Greater Union Life Center, which owns the J.W. Wright Building on the corner of West Voorhis and South Clara avenues in DeLand, announced July 5 that the project received a $100,000 grant from the National Trust for Historic Preservation.

The Wright Building was one of 22 sites and organizations nationwide that received funding from the National Trust’s African American Cultural Heritage Action Fund.

In late 2016, Greater Union First Baptist Church, also at the corner of Clara and Voorhis, purchased the building and transferred its ownership to the church’s charitable organization, Greater Union Life Center.

The Wright Building, constructed in 1920, has been vacant for at least a decade, and years of neglect, storms, vandalism and other ills caused it to fall into severe disrepair.

While the exterior structure of the building remained more-or-less fine, at the time the GULC acquired the building, interior portions of the once-bustling building were falling apart, with parts of the floor missing.

The Wright Building Restoration Project was chosen from a pool of more than 462 applications totaling over $40 million in requests for support from the Cultural Heritage Action Fund.

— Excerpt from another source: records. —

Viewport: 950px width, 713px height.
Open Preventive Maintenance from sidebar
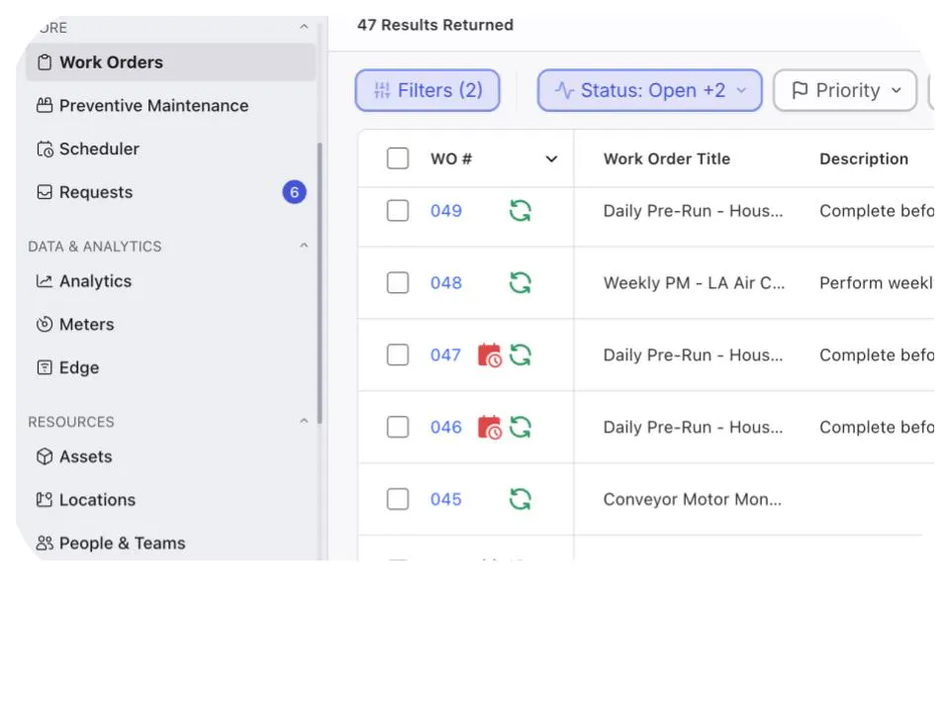click(x=153, y=105)
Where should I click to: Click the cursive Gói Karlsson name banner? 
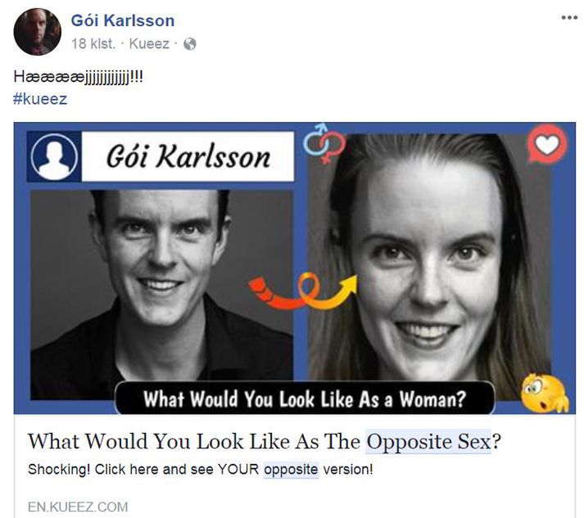pos(188,156)
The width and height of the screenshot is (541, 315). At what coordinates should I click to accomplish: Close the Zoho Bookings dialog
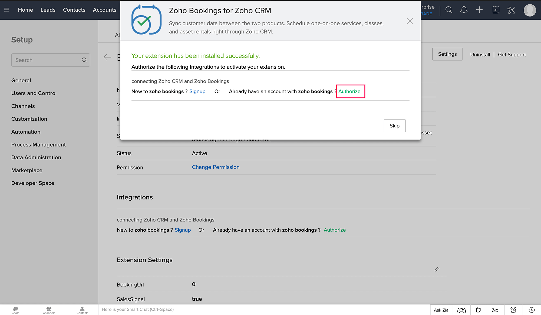coord(410,21)
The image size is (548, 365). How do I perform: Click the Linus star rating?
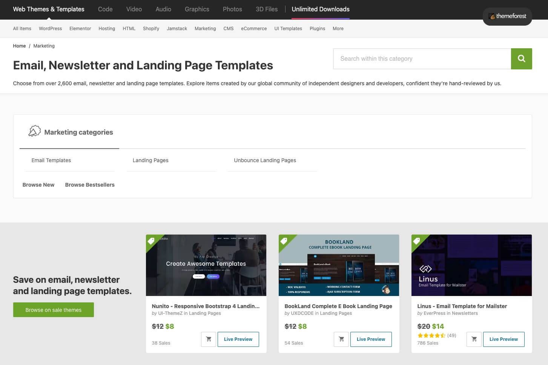point(431,336)
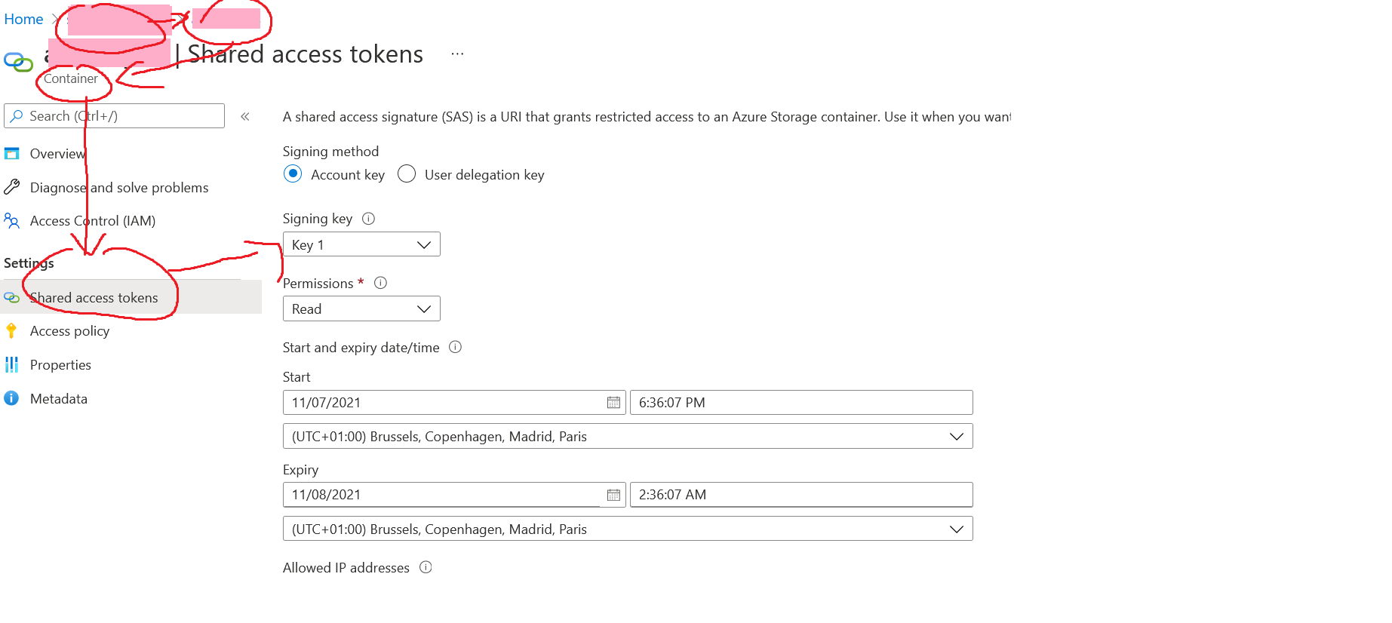Screen dimensions: 1392x623
Task: Open the Expiry timezone dropdown
Action: (x=627, y=529)
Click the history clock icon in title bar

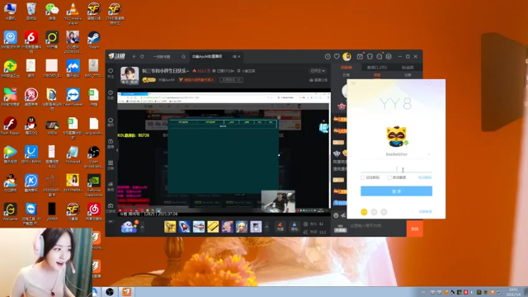coord(328,57)

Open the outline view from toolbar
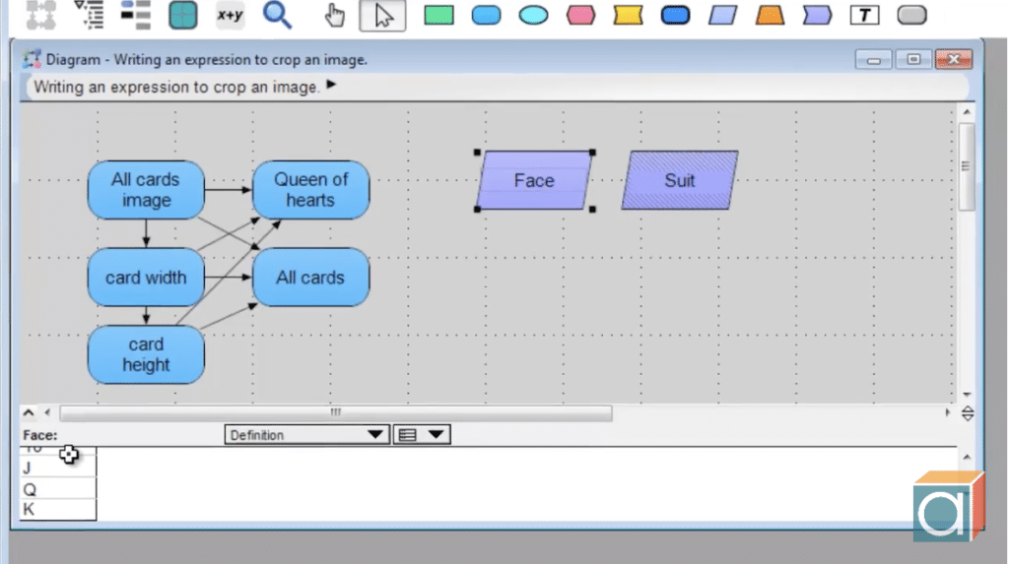(x=89, y=15)
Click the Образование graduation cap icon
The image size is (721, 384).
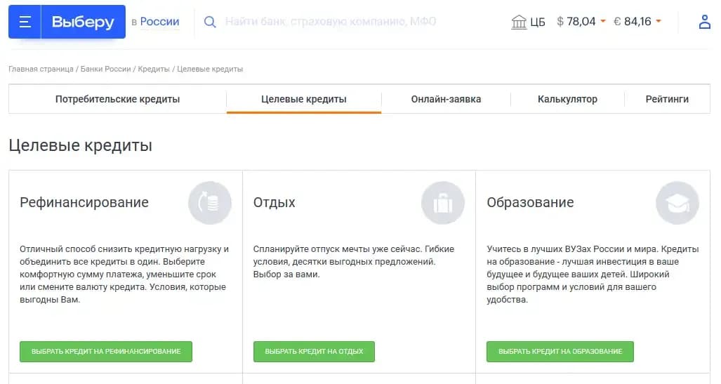pyautogui.click(x=677, y=203)
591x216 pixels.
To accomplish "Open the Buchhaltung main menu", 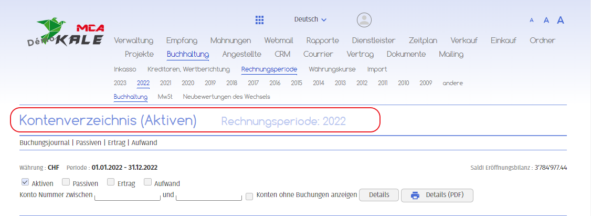I will 188,54.
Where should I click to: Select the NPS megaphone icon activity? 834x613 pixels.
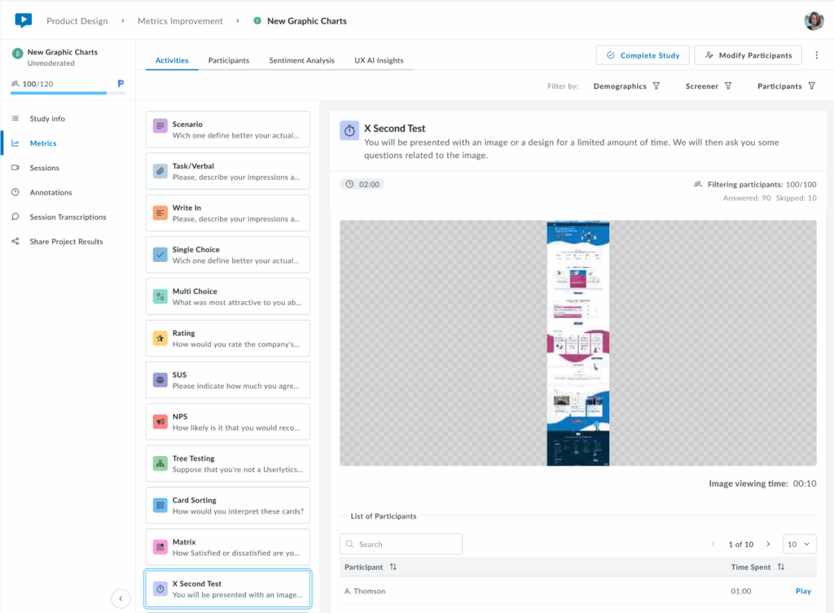click(x=160, y=422)
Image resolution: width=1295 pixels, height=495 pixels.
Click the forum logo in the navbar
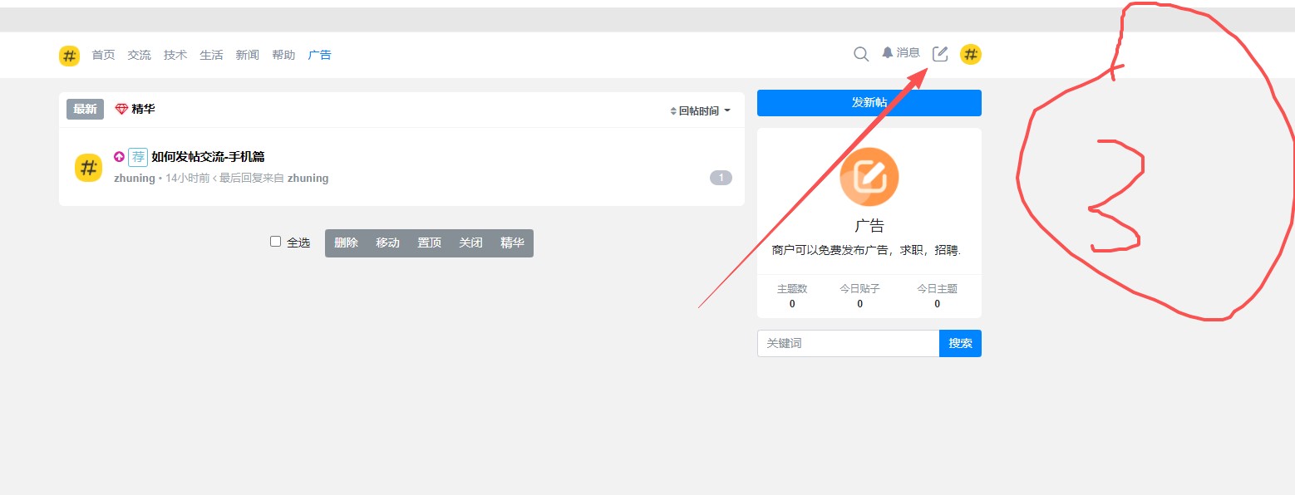click(69, 56)
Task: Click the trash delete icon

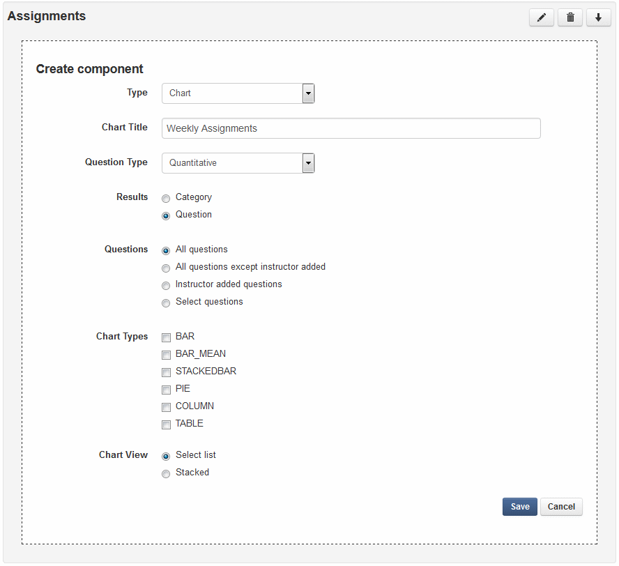Action: point(570,17)
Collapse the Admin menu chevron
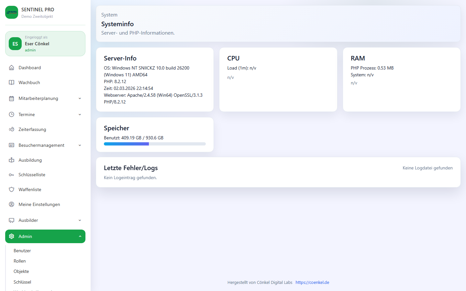The width and height of the screenshot is (466, 291). coord(80,236)
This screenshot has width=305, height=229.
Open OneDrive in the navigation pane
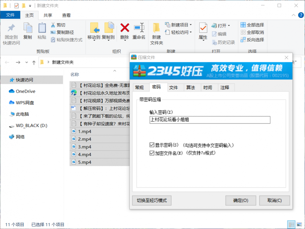pos(25,91)
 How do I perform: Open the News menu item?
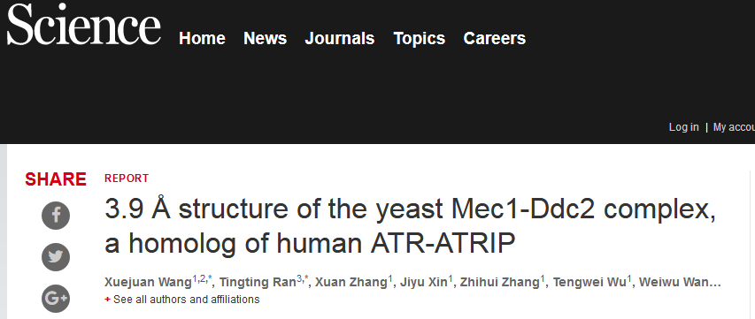click(265, 38)
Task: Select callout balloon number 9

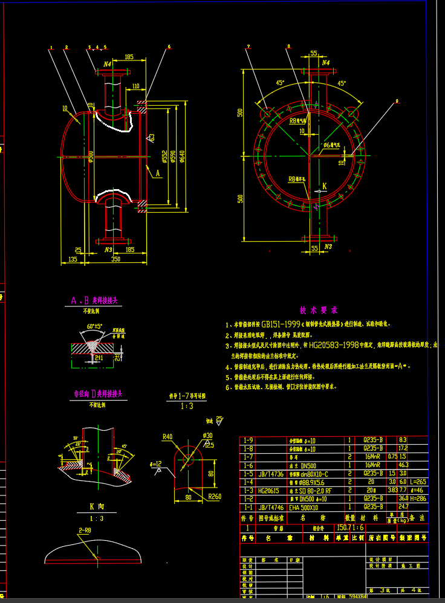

In all, the fund has paid out $1.6 million this year to support efforts to preserve African American history.

The Greater Union Life Center hopes to transform the building into a place that hosts small businesses, a cultural-heritage museum, a community-focused grocery store, and an incubator that supports fledgling businesses.

The new owners are working with a committee of local people interested in historic preservation, including Mark Shuttleworth, owner of Florida Victorian Architectural Antiques.

The group behind the restoration had considered applying for a Volusia County ECHO grant to stabilize the building, but ultimately opted to hold off. ECHO is a special county fund providing grants for environmental, cultural, historic and outdoors-related capital projects.

Shuttleworth has been helping manage the project. He said the group was very pleased to be among those chosen to receive grants.

“When it came in, we were really surprised, particularly at the quality of the other organizations that were getting money,” he said. “So we’re with an honored group of leaders for black history. It’s nice to see DeLand included.”

Among the 22 projects, for example, is Harriet Tubman’s home in Auburn, New York.

Shuttleworth said some of the grant monies could be used as matching funds for a future ECHO grant.

Crews have been working for months to stabilize the building, which Shuttleworth said has been in a precarious condition for the past decade.

“We’re going to get serious in the next couple of weeks putting in floor joists,” he said.

Much work remains to be done, but those involved are optimistic. Shuttleworth also spoke highly of some of the partner organizations involved in the restoration project.

Among other groups, he said Stetson University’s Center for Community Engagement has been particularly helpful with the project.

“There’s a lot of work to do, but it’s real exciting,” Shuttleworth said.